----- Exercise data
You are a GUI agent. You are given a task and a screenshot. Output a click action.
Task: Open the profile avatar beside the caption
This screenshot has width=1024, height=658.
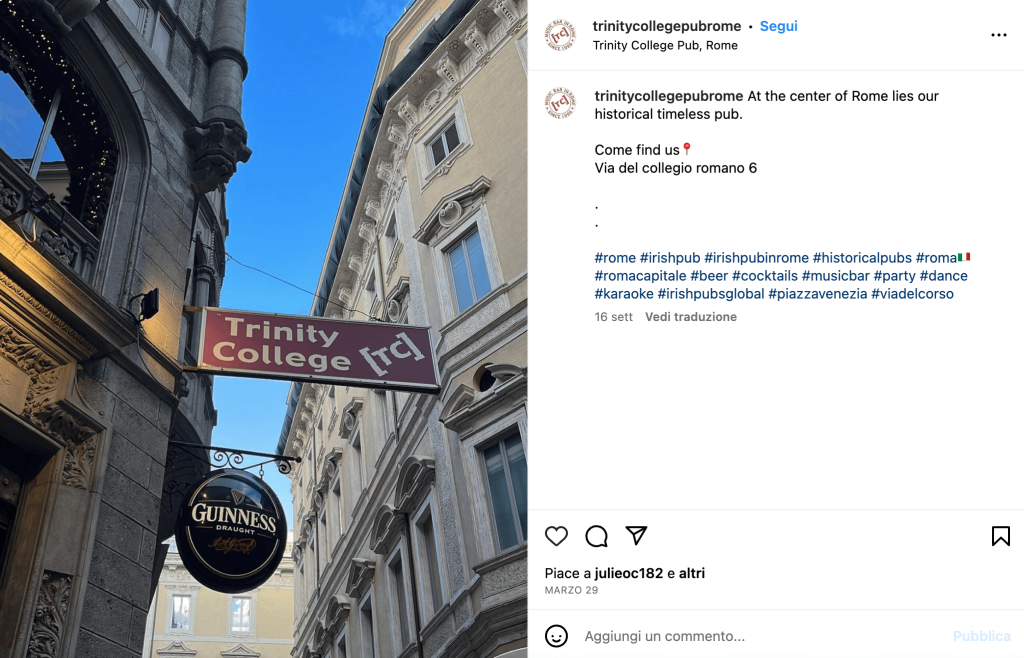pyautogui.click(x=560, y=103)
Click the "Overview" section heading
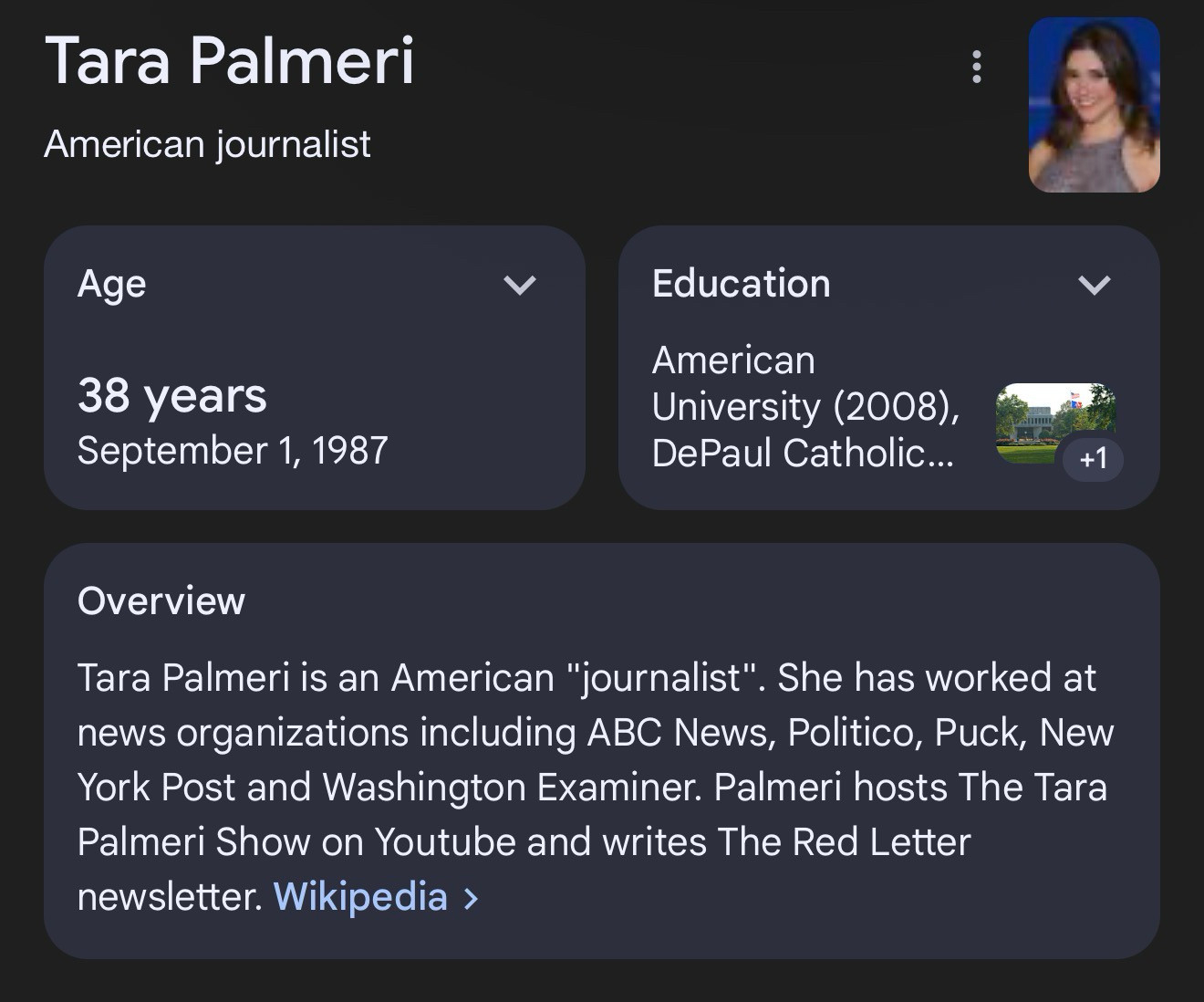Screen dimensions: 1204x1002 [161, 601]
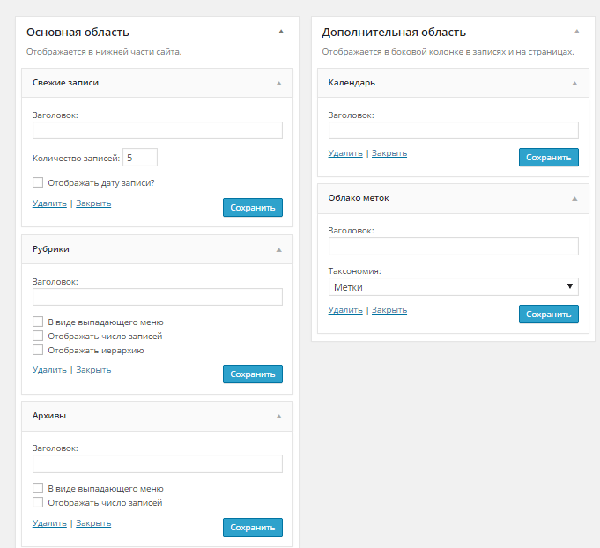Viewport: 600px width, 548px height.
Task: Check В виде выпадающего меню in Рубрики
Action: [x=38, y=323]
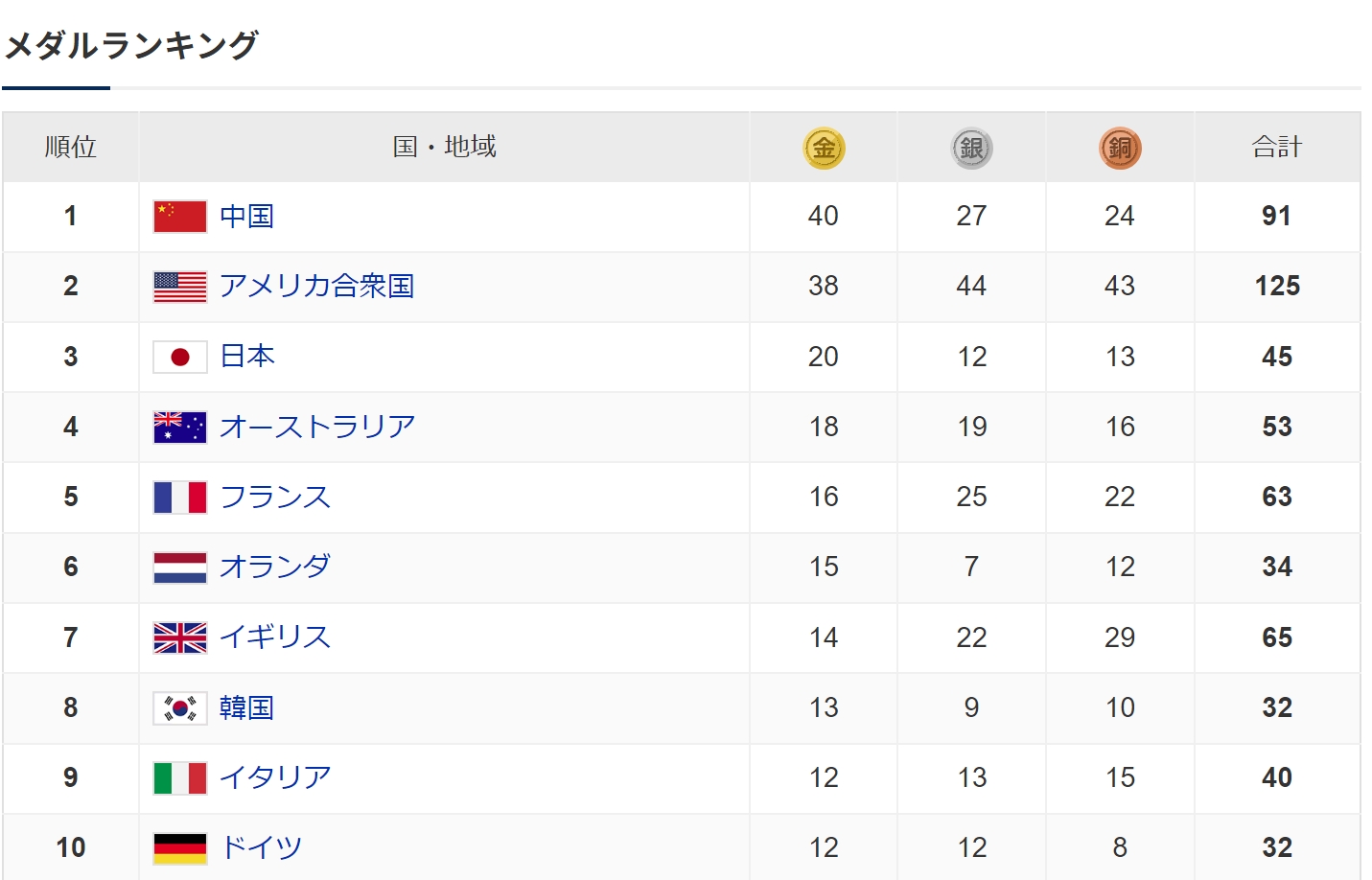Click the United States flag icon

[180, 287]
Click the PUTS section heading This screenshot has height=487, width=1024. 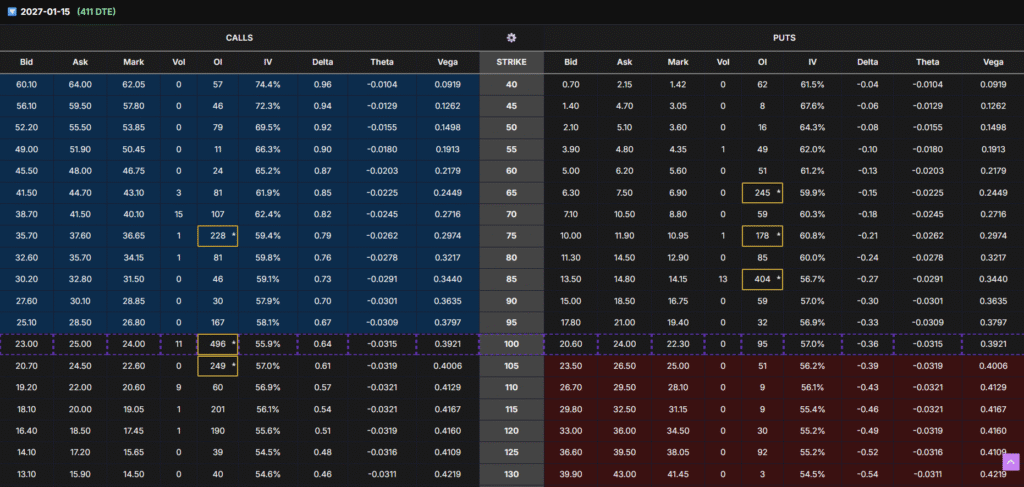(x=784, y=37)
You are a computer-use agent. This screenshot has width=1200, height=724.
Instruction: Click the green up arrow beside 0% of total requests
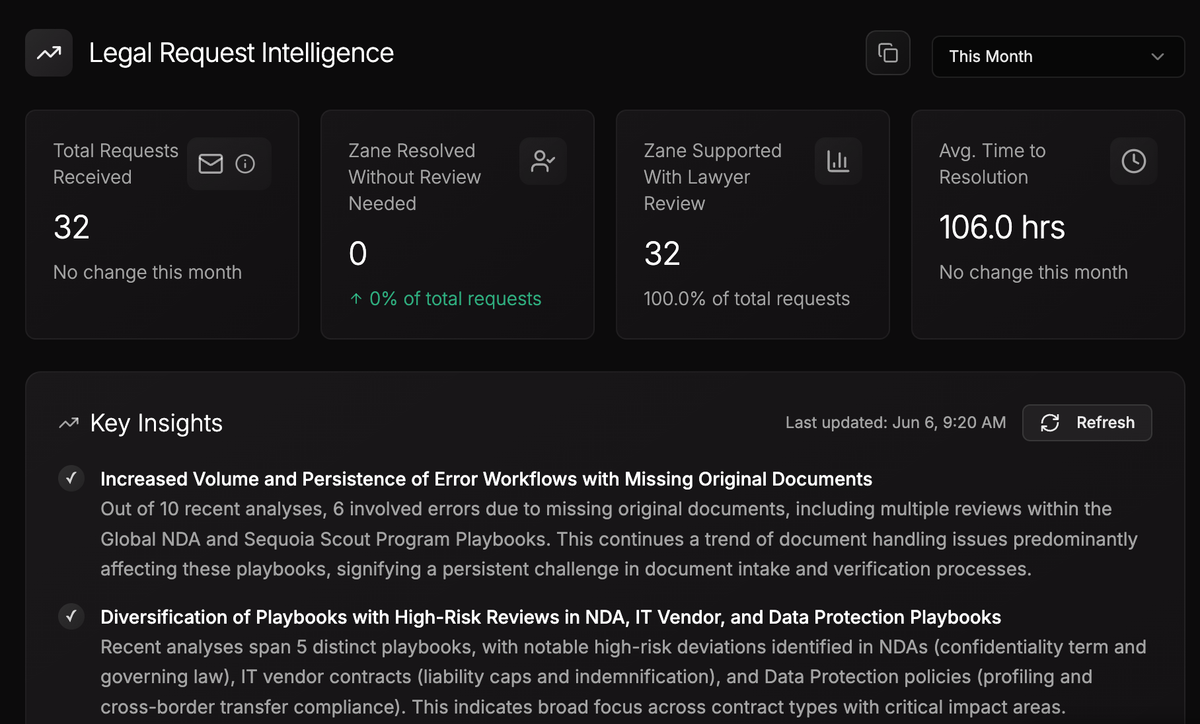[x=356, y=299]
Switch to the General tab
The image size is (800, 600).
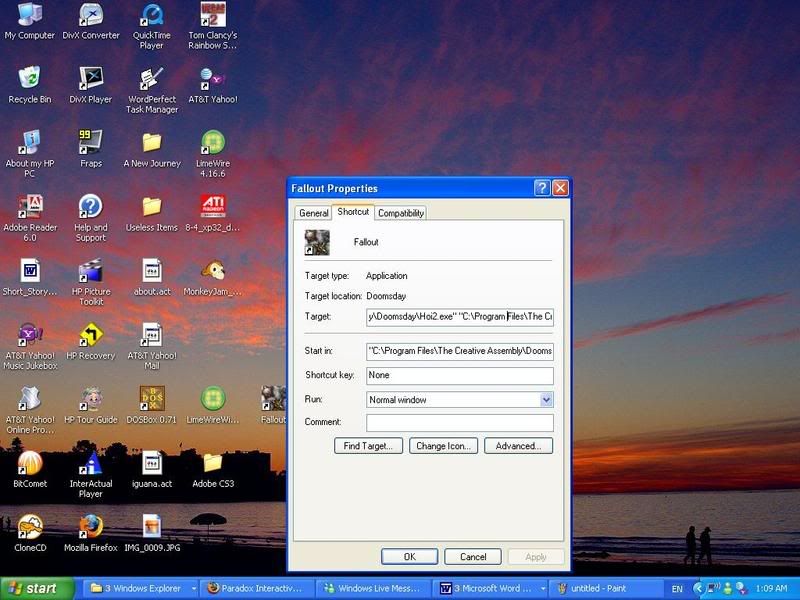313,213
----------
• What is required
Tally the lines above that include the word "agent"; answer with the total only.

• Finished task
2